Excerpt
+===+
Monday, June 3, 2013

Alternate Rules: Racial Archetypes

Everyone knows what archetypes are, yeah? For a refresher, they're a modification of an existing class. They usually modify skill selection, armor and weapon proficiencies, and a few class abilities. Basically they either change how they work, or switch them out for something completely new. This tends to keep the main flavor of the class, except in situations like the Gunslinger, Ninja, and Samurai classes. Those are archetypes of the Fighter, Rogue, and Cavalier that change so much about the way the base class works that an entirely new class was much simpler to create instead of listing a bunch of exchanged features. Anyway, usually this is something simple. The Archer archetype for the Fighter loses his armor mastery and weapon mastery abilities to gain some special ways of using bows, like making ranged combat maneuvers like disarm and sunder actions, which isn't normally possible. When the Advanced Race Guide came out, they added racial archetypes to the game, something I'm not entirely sure I like the concept of. Most of these are along the same lines as normal archetypes, you just have to be a member of the race to take them. Generally speaking, this is stupid. I feel this way because the majority of these racial archetypes have no intrinsic connection to the race that uses them. Some, such as the Gray Disciple Duergar Monk archetype and the Cavern Sniper Drow Fighter archetype, utilize certain innate abilities of the race (the Gray Disciple can use ki points to utilize Duergar invisibility and enlarge abilities) in a unique way. But most don't. Anyway, I got to thinking about this and wondered if any of these restricted archetypes might be appropriate for Hekinoe. So that's what this post is about.
+===+
Recorded information
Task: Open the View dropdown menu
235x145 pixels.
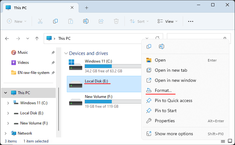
+===+
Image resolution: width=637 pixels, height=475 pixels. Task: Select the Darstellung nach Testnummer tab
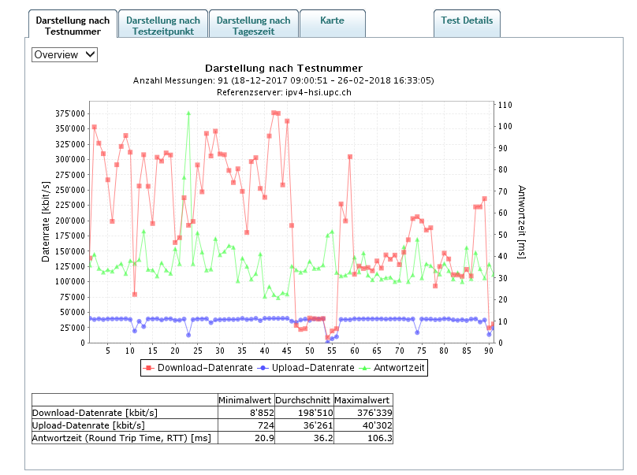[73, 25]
+===+
Tasks to complete
a) According to the post on racial archetypes, which book added racial archetypes to the game?
b) Please continue the post on racial archetypes from its final sentence.

Answers
a) The Advanced Race Guide.

b)
Hateful Rager (Half-Orc Barbarian): This is an archetype that rages less and is less aware of their surroundings, they gain a favored enemy ability instead. It is restricted to Half-Orcs with the flavor text saying that a lot of times they're bullied by Humans or Orcs and made to feel like outcasts, so they learn to be extra savage when fighting one of those races. Because nobody but Half-Orcs is ever bullied and made to feel an outcast and get really mad about it, apparently. Anyway, this archetype would be totally appropriate for some of the warring clans in The Beast Lands or The Wild Lands. Or even in the Plains of Dust where the plainsmen are almost as xenophobic about non-Uncout, non-Elduman races and sorcerers as The New Empire is. 

Prankster (Gnome Bard): This archetype focuses on inflicting penalties to attack rolls and using the hideous laughter spell via bardic performances. This archetype would be completely appropriate for my campaign world. There are lots of sorcerers out there, and with the Bardic Colleges of the City-State of Meroteth adding sorcery into their curriculum, a Bard that can use sorcery to send enemies into crippling fits of sorcerous  laughter wouldn't be outside the realm of possibility. Even if he isn't small and friendly with burrowing animals. 

Shadow Puppeteer (Wayang Bard): Wayangs are a planar race from the Plane of Shadow in Pathfinder, just to clarify. These bards use their bardic performances to create shadow puppets that act like summon monster spells. With D'alton Braun as one of the iconic characters of Hekinoe and with him having shadow powers that included having a sentient shadow, this Bard archetype would be totally appropriate for Fell Humans in my campaign. I've always envisioned Shadowdancers as needing some sort of sorcerous ability to develop their powers, whether it be class levels or simply being a Fell Human and having sorcerous blood. Never made any such restriction though, obviously.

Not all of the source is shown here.